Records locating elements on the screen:
^^^^^^^^^^^^^^^^

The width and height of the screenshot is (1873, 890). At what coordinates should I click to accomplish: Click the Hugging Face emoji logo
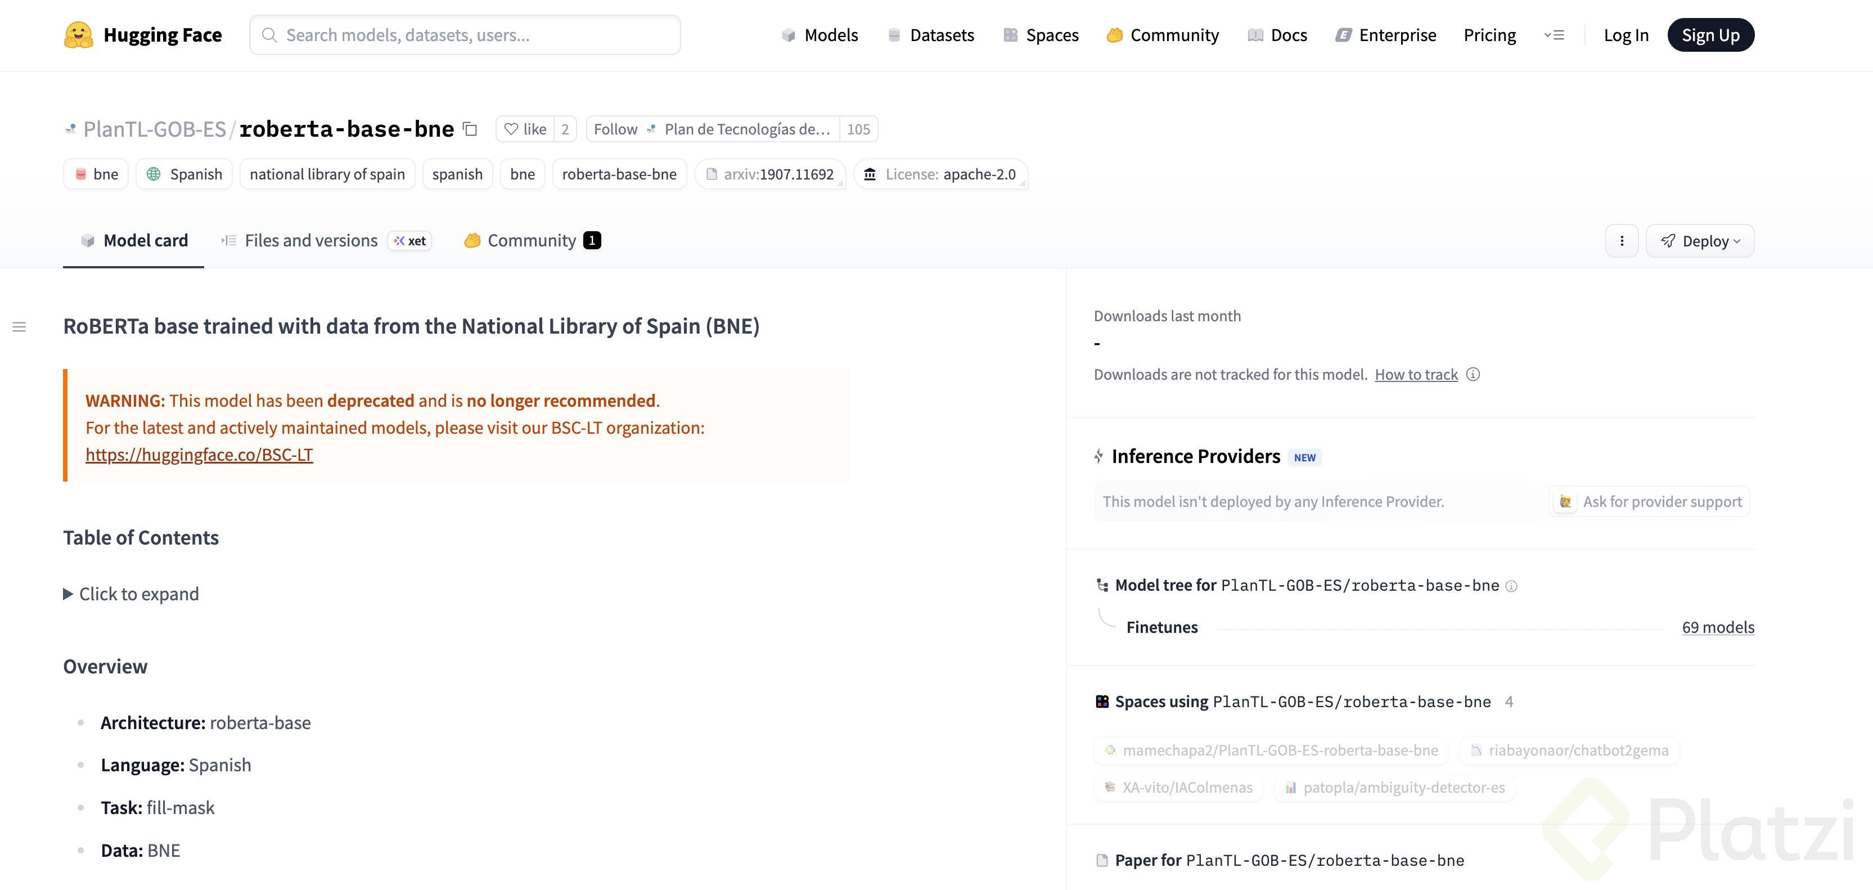(78, 35)
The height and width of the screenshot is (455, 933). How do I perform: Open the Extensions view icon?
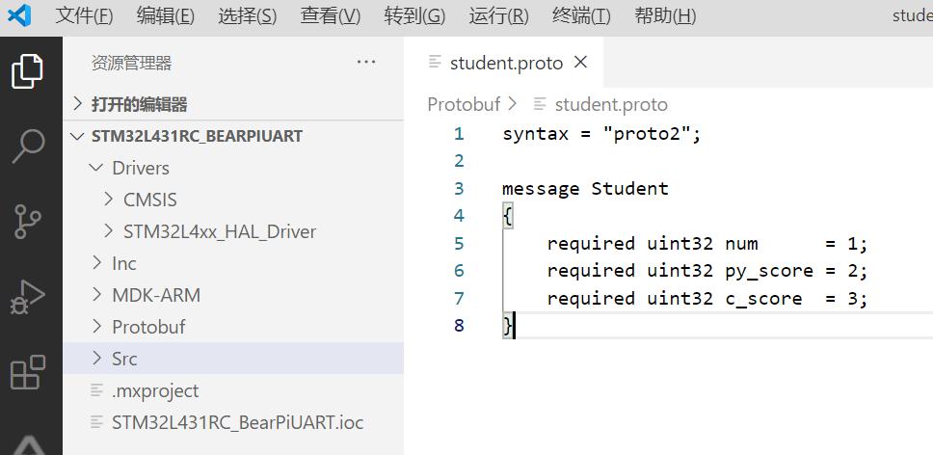[x=27, y=373]
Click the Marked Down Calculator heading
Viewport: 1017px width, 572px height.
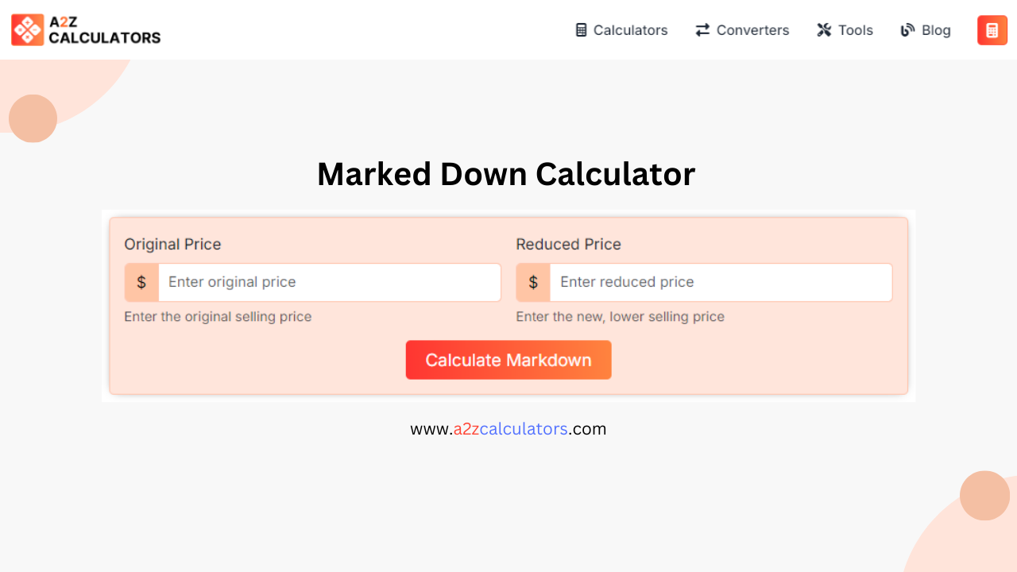pyautogui.click(x=506, y=174)
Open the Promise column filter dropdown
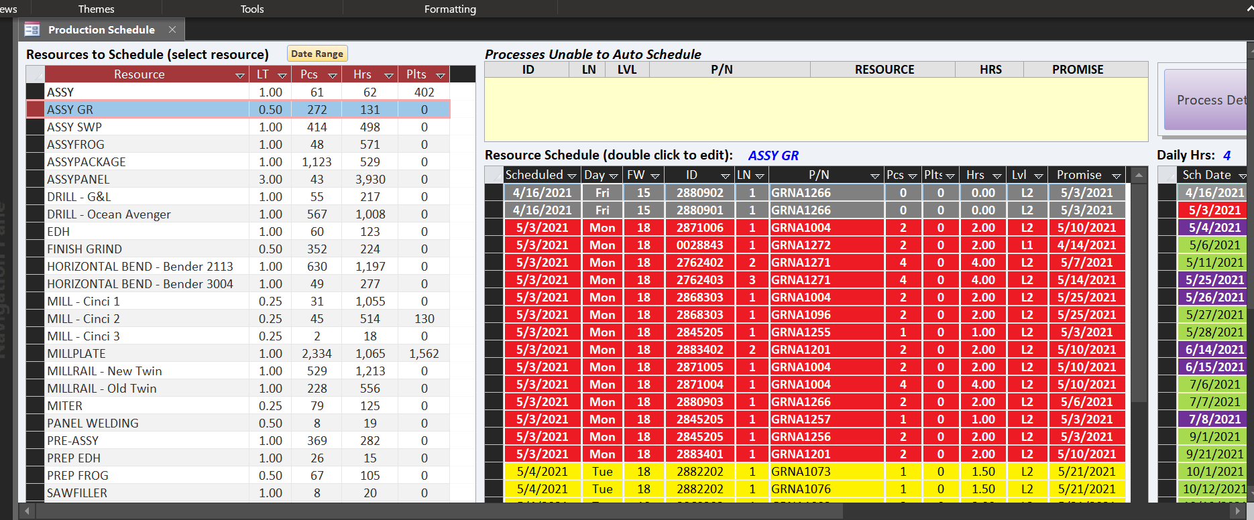This screenshot has width=1254, height=520. click(x=1117, y=176)
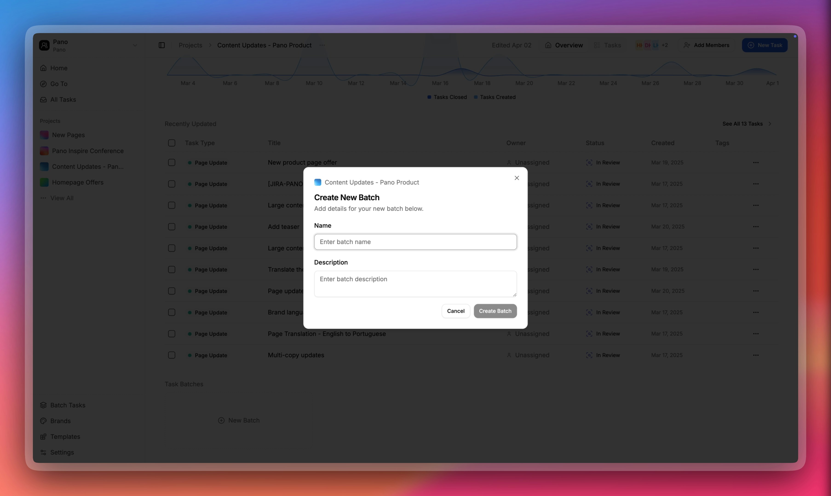The image size is (831, 496).
Task: Open the Home sidebar item
Action: 59,68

^^^^^^^^^^^^^^^^

What you have to do: Write out every one of the records above word for word, leaving out the pictures.

Result for this task:
The width and height of the screenshot is (1873, 890). At what coordinates should I click to accomplish: Click the Hugging Face emoji logo
(78, 35)
The height and width of the screenshot is (455, 933). How do I perform: Open the Extensions view icon?
[x=27, y=373]
Click the Marked Down Calculator heading
Viewport: 1017px width, 572px height.
pyautogui.click(x=506, y=174)
Open the Promise column filter dropdown
This screenshot has width=1254, height=520. click(x=1117, y=176)
The image size is (831, 496).
Task: Open the Home sidebar item
Action: 59,68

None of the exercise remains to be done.